Carlton Snitkin, Physical Culturist Extraordinaire
by: Paul Leonard
Carlton Snitkin left this world in May 2018 at the age of 72, but long after leaving his mark on and off the platform. In his 72 trips around the sun, Carlton inspired innumerable people with is Powerlifting prowess and coaching excellence. Open Powerlifting documents that his best official lifts are an 837 lb squat, a 507lb bench, and an 821 deadlift for an official 2121 at 242 lbs. Through the magic of YouTube, Carlton had a channel on which he posted a squat, bench and deadlift so that people can witness his power, strict style, respectful platform demeanor as well as his athletic physique which bristled with power.
Carlton loved his community, but he traveled to 10 men’s Senior National Powerlifting Championships to compete – beginning in 1967 and culminating at the 1983 Seniors in Austin. Although Carlton never placed higher than 2nd at any Seniors, he won the 1971 Worlds, as well as 2 North American Open Meets and the Epic Hawaiian Invitational Open in 1982. For you young readers, the Hawaiian Open was the US Open, Big Dogs, Boss of Bosses all wrapped in to one. Only the Apex predators of the PL world would be invited and the strongest would survive – usually spurred on to World Record performance by the raucous crowd and proximity to their peer beasts.
Carlton graced the cover of the November 1981 Powerlifting USA Magazine, documenting his 2121 at 242 meet success. The picture leaves an indelible image of a confident man who has put in the work and is straining up with a world record squat as his 20” neck looks engorged with effort.
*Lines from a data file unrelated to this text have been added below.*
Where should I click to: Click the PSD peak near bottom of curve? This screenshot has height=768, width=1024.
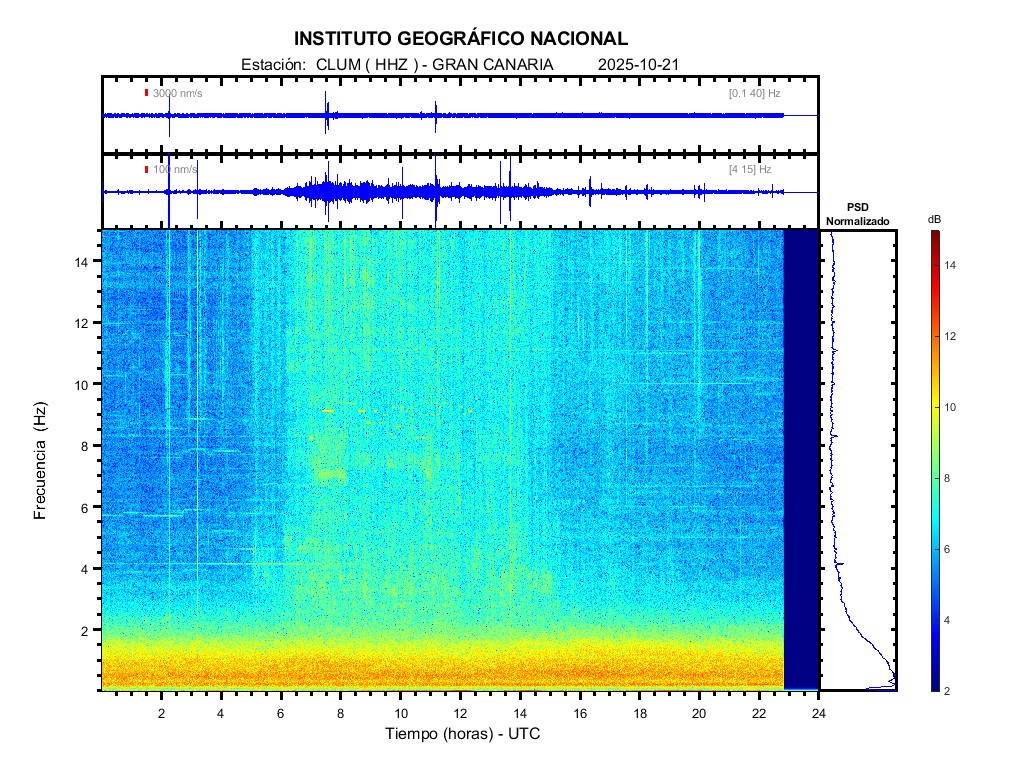click(892, 682)
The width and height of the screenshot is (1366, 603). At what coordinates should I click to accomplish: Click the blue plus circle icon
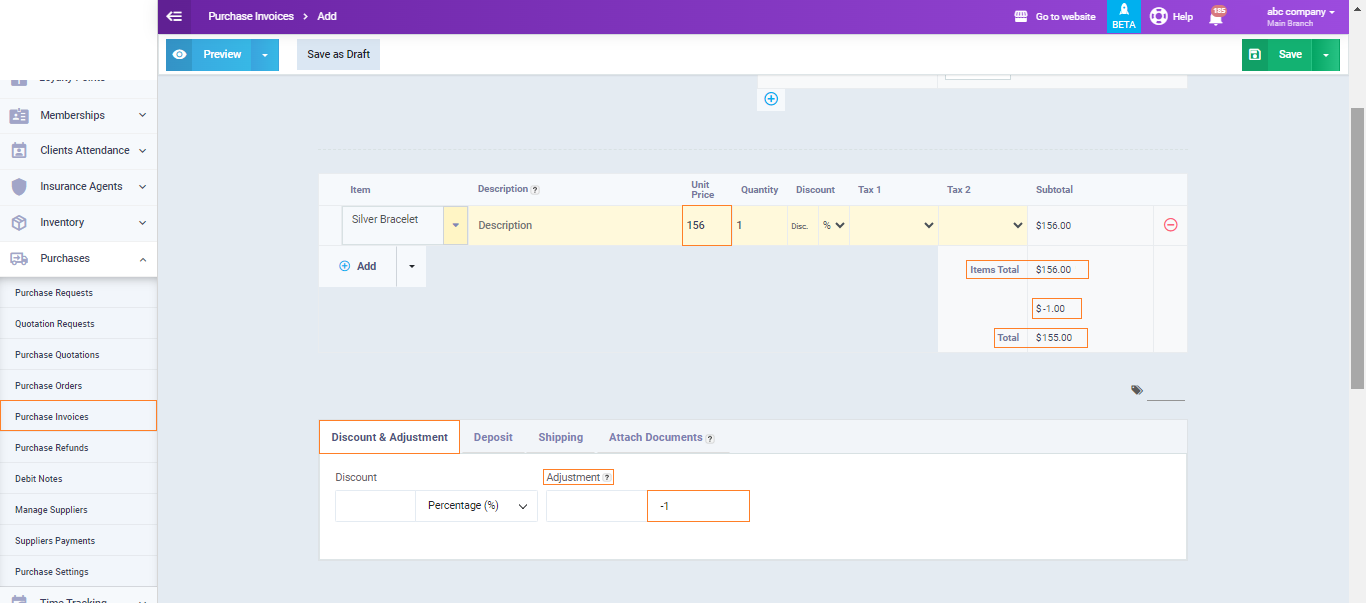tap(771, 99)
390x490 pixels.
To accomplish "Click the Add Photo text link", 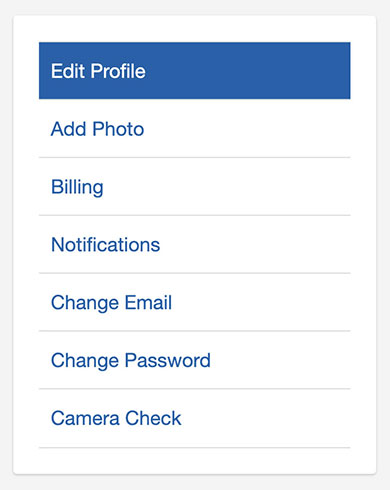I will click(x=97, y=129).
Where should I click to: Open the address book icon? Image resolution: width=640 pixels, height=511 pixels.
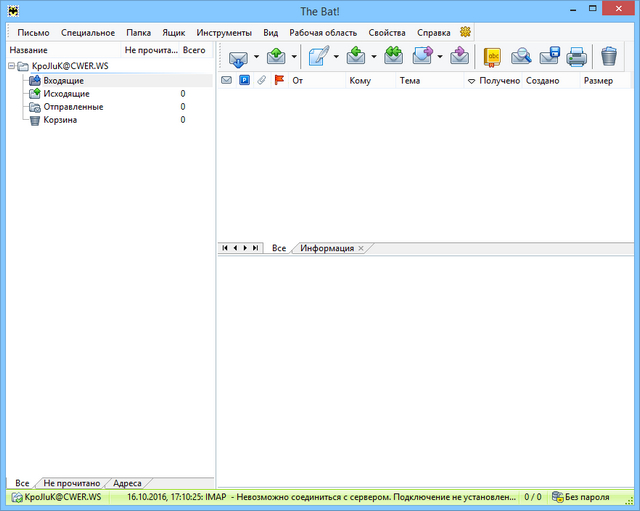pyautogui.click(x=493, y=57)
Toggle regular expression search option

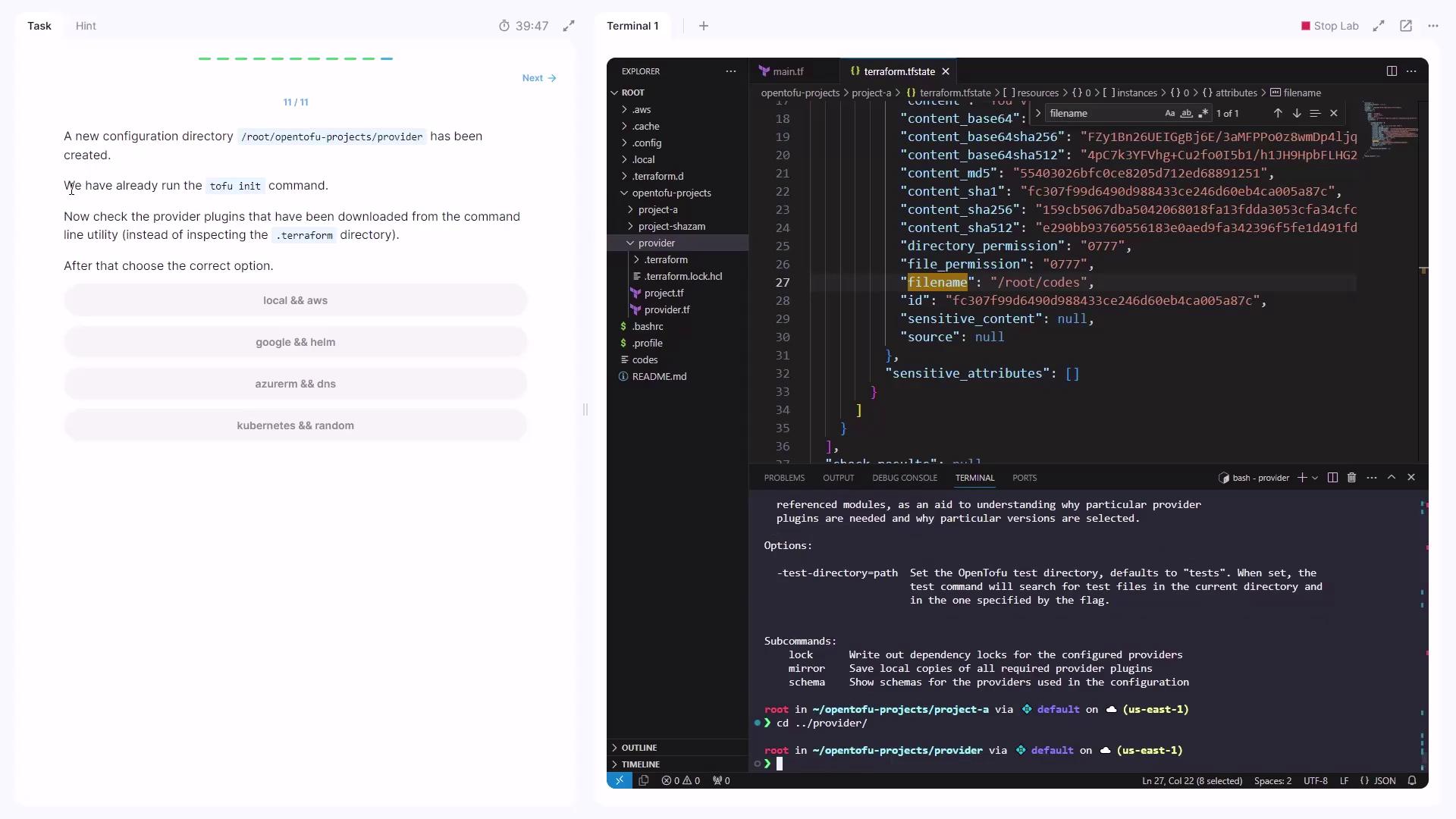pos(1203,114)
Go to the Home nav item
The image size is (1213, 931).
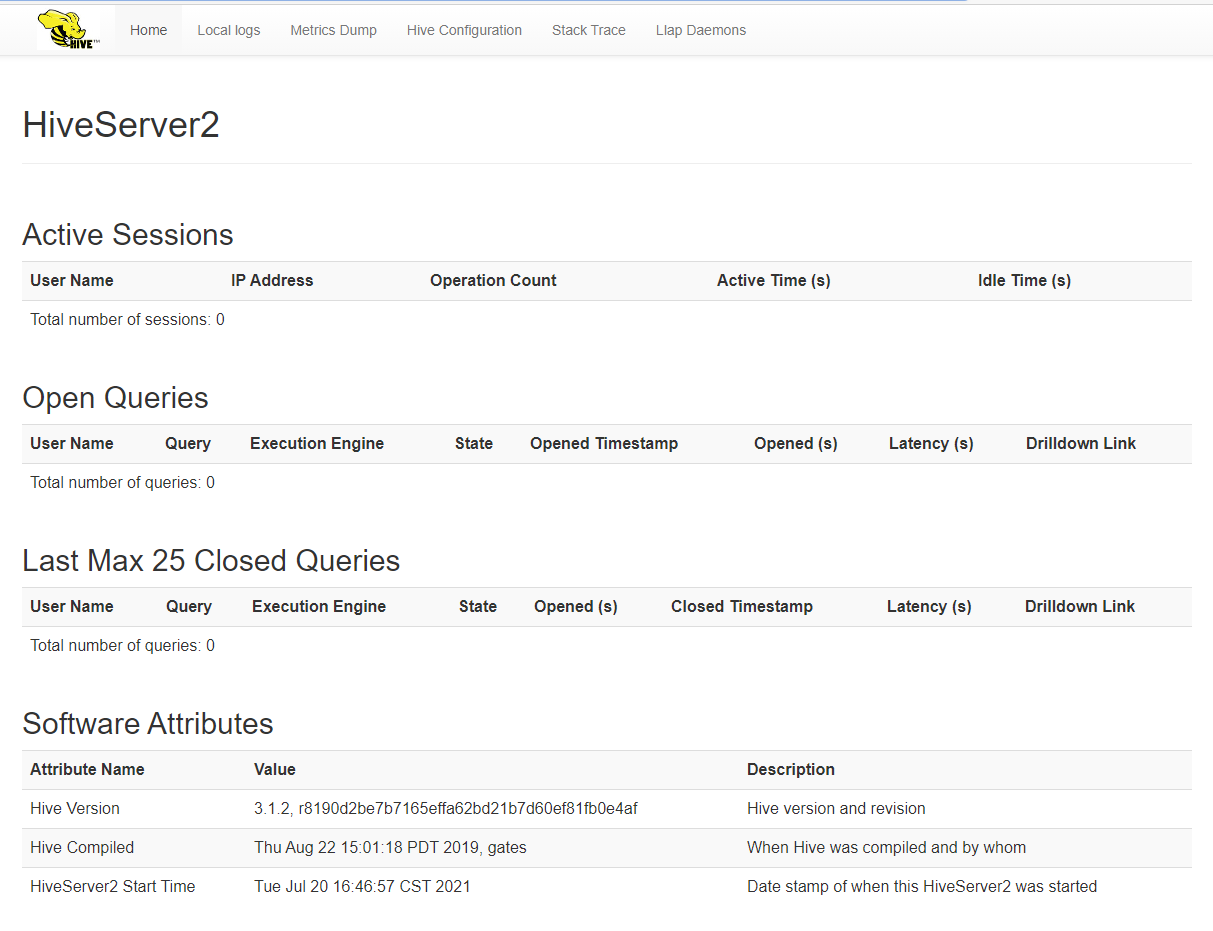coord(148,30)
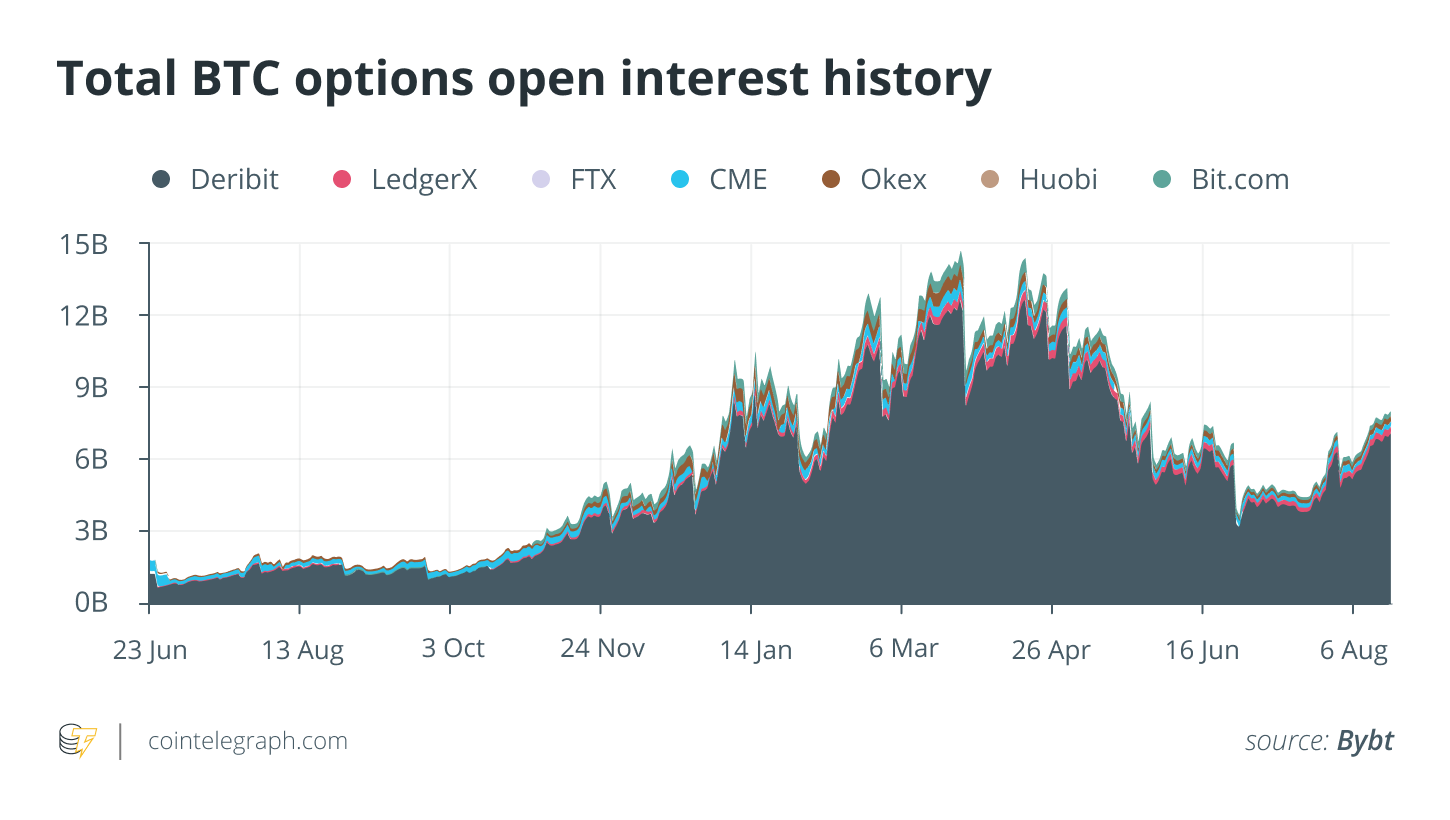Click the Okex brown legend dot

point(831,180)
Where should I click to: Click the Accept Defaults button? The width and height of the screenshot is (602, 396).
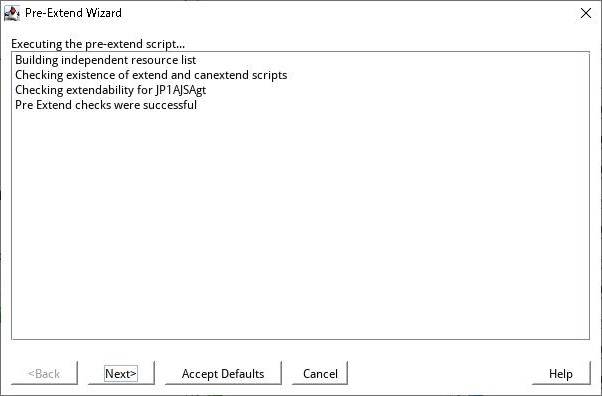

For his efforts, Carlton is enshrined in the Connecticut Powerlifting Hall of Fame, but that is not his only hall of fame membership. Carlton is in the Connecticut Chapter of the National Wrestling Hall of Fame as well as the New England High School Wrestling Hall of Fame.
In 1974 Carlton founded the Norwich Free Academy Wrestling program, which he led for 25 years. As the head coach of this program, his combined record was 471-80-7, creating 63 State or New England champion wrestlers. Carlton’s successor described how Carl would train his wrestlers hard, then he would go home and train himself- even at the height of his Powerlifting career in the early 80s.
A rival coach described Snitkin’s style: Carl quickly established some of the roughest, toughest, most physical wrestlers in the State. He built a great legacy.
Upon reading the numerous online tributes that accompany Mr. Snitkin’s obituary it is touching to read the outpouring of emotion for a man who was the best he could be while demanding the best from everyone he coached.
RIP Coach Snitkin as men like you are very rare and will always be recognized by us here at Jailhouse Strong.